5. GABRIELLE UNION – Graduated with honors in sociology from UCLA and married NBA star Dwyane Wade in 2014, even though he’d fathered a child by another woman the year before

4. JANE BIRKIN – Now a dame, first husband John Barry wrote the James Bond Theme and Goldfinger; longtime lover Serge Gainsbourg (below left) fathered actress daughter Charlotte; and she’s namesake for the chic Hermes ‘Birkin Bag’—a leather handbag that sells for as much as $150,000

3. OLIVIA WILDE – Born Olivia Jane Cockburn, she’s a direct descendent of Scottish literary legend Lord Henry Cockburn but took stage name from Irish author Oscar Wilde

Saying she and husband Jason Sudekis “have sex like Kenya marathon runners,” Olivia openly read kinky Fifty Shades of Grey in a bookstore (above left)…and she's hard•ly alone:

2. BETTIE PAGE – Voted ‘Most Likely to Succeed’ and salutatorian of her high school class, she won a scholarship to Peabody College (now Vanderbilt Univ.) before becoming kinky ‘Queen of the Pinups’

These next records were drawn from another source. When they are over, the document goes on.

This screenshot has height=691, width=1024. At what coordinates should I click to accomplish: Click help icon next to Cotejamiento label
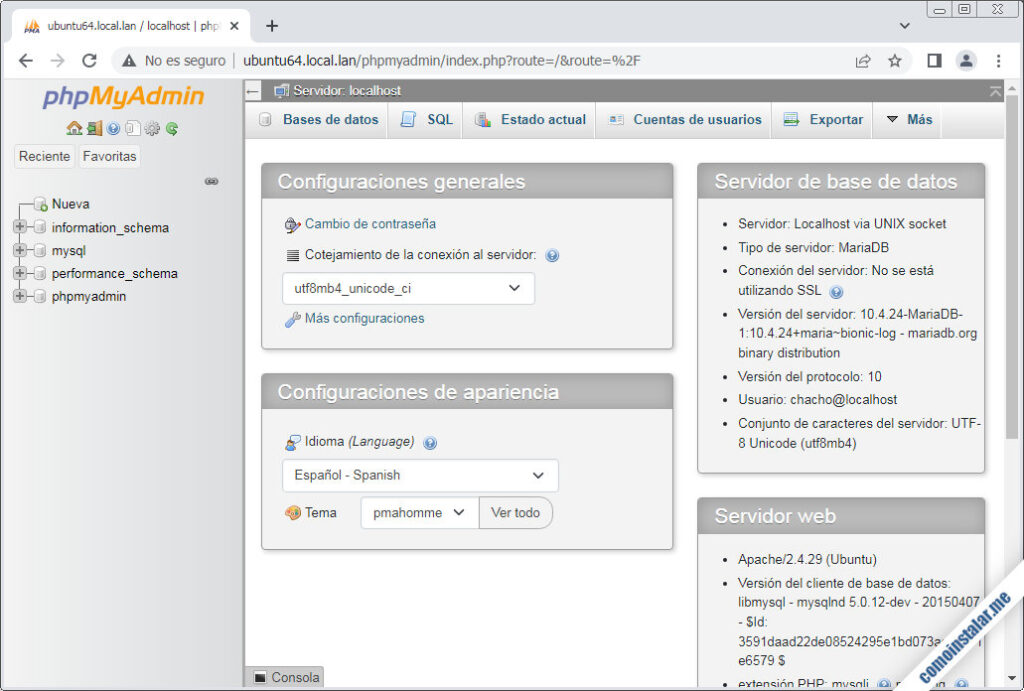pyautogui.click(x=552, y=256)
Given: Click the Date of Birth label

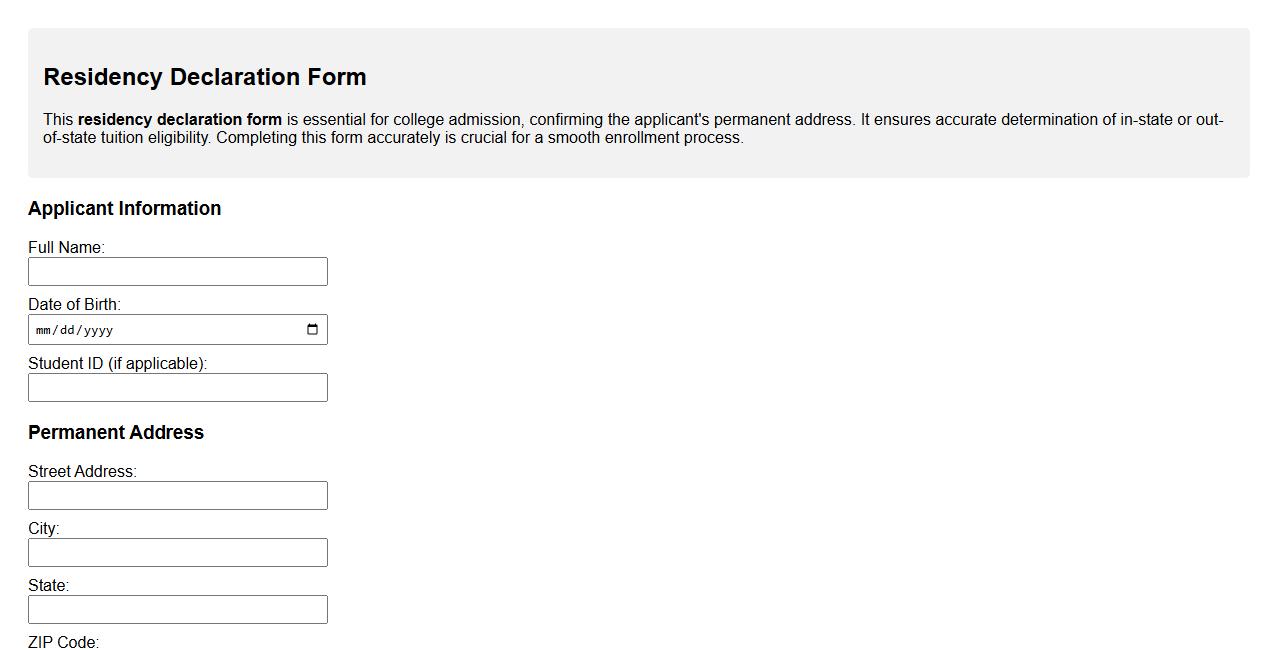Looking at the screenshot, I should 75,304.
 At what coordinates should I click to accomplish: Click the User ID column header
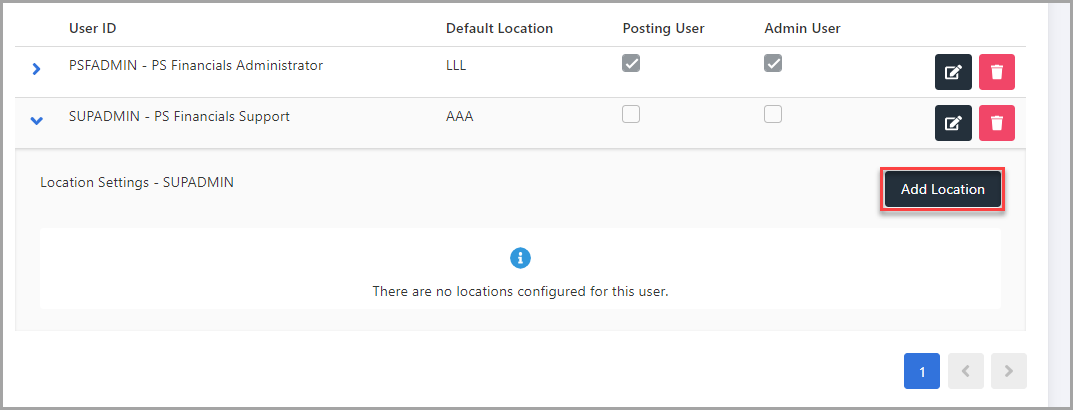(x=92, y=29)
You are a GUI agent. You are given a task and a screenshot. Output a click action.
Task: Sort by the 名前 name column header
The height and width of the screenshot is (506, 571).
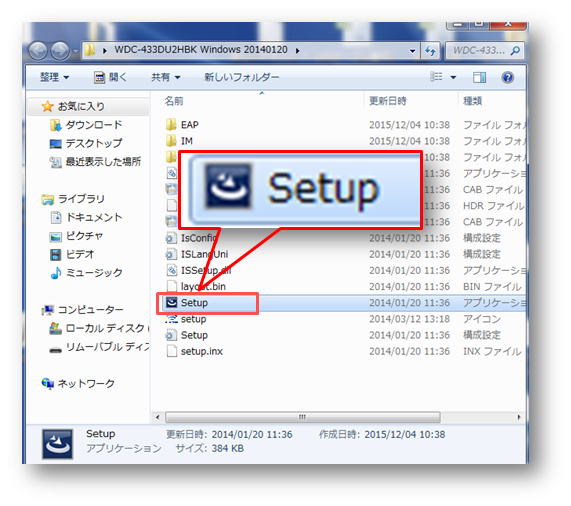pos(174,101)
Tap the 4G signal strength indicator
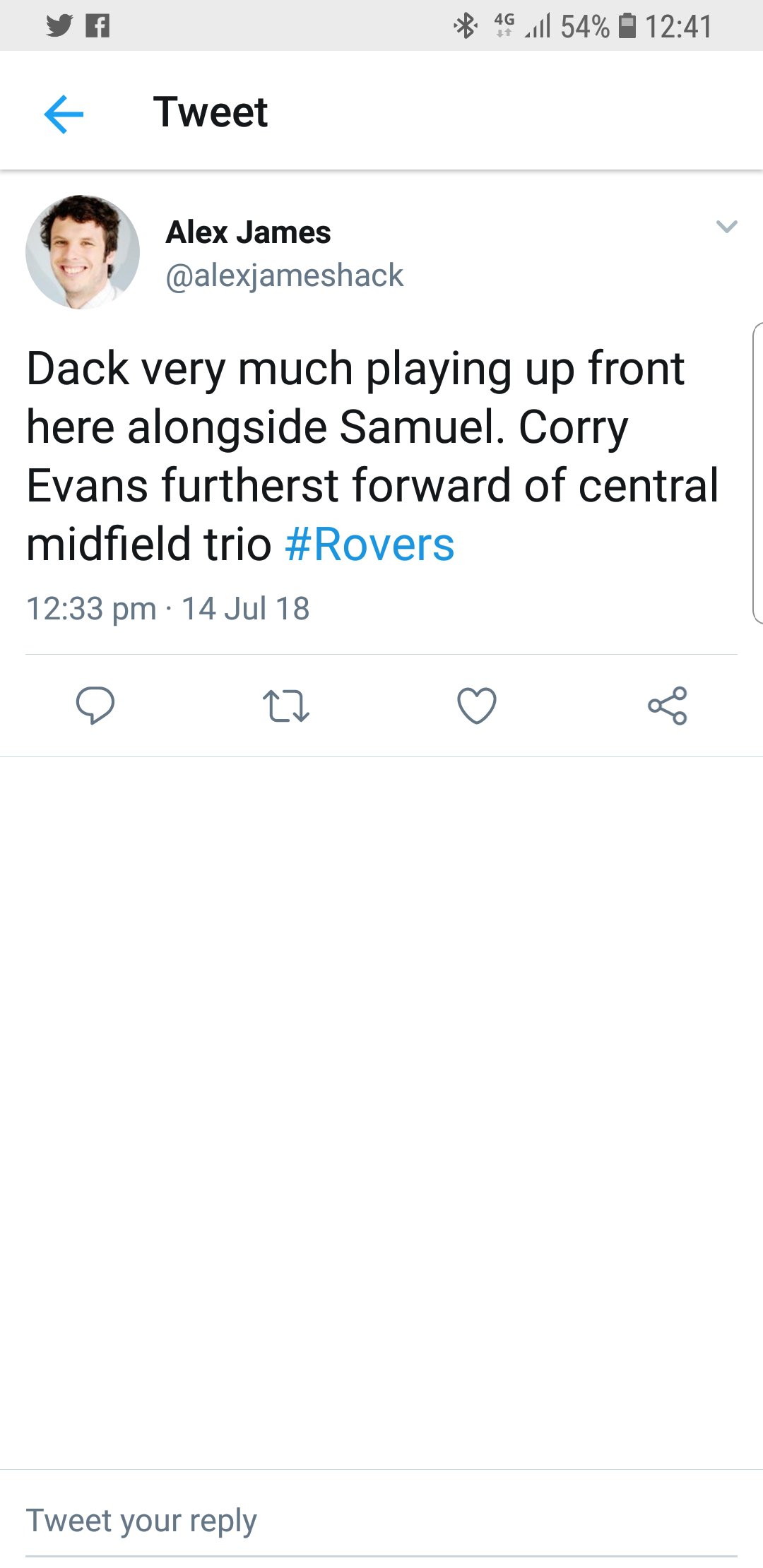The height and width of the screenshot is (1568, 763). (x=538, y=26)
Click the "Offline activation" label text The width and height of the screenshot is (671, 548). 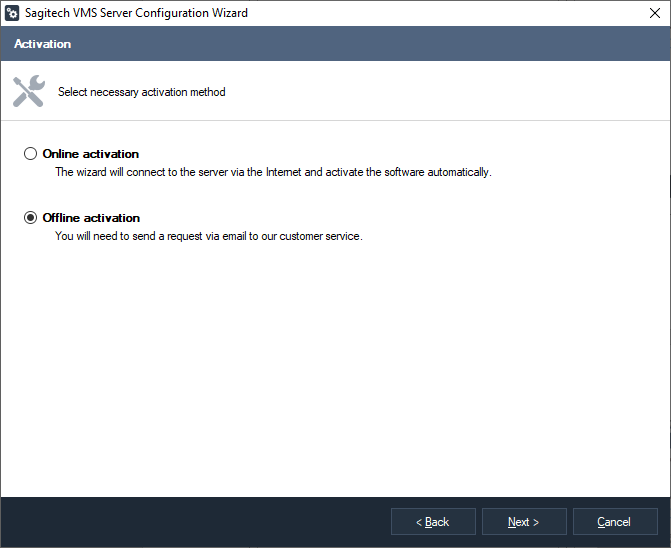(91, 218)
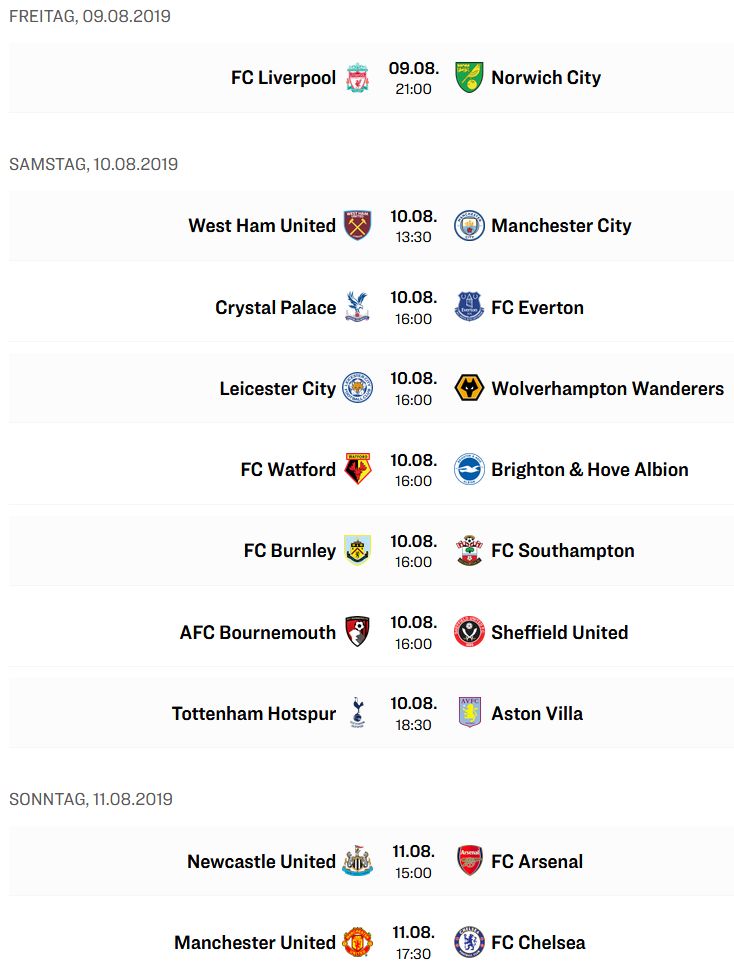
Task: Select the West Ham United crest
Action: point(357,225)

And, the Number One ‘Book End’ we’d love to read (and breed) with on this world holiday, is …

1. MARILYN MONROE – Said to have “a higher I.Q. (163) than that of Albert Einstein (160),” the screen legend knew how to use her looks: “Boys think girls are like books,” she surmised. “If the cover doesn’t catch their eye, they won’t bother to read what’s inside.”

One can never have “too much of a good thing,” birthday boy Bill Shakespeare wrote in Macbeth in 1606…and two years earlier coined the phrase, “All’s Well That ENDS Well”…

So we hope you’ve learned…and yearned…from this literary ode to National Book Day. After all, as Sleuth says, “You can’t spell LITERATURE without T and A.”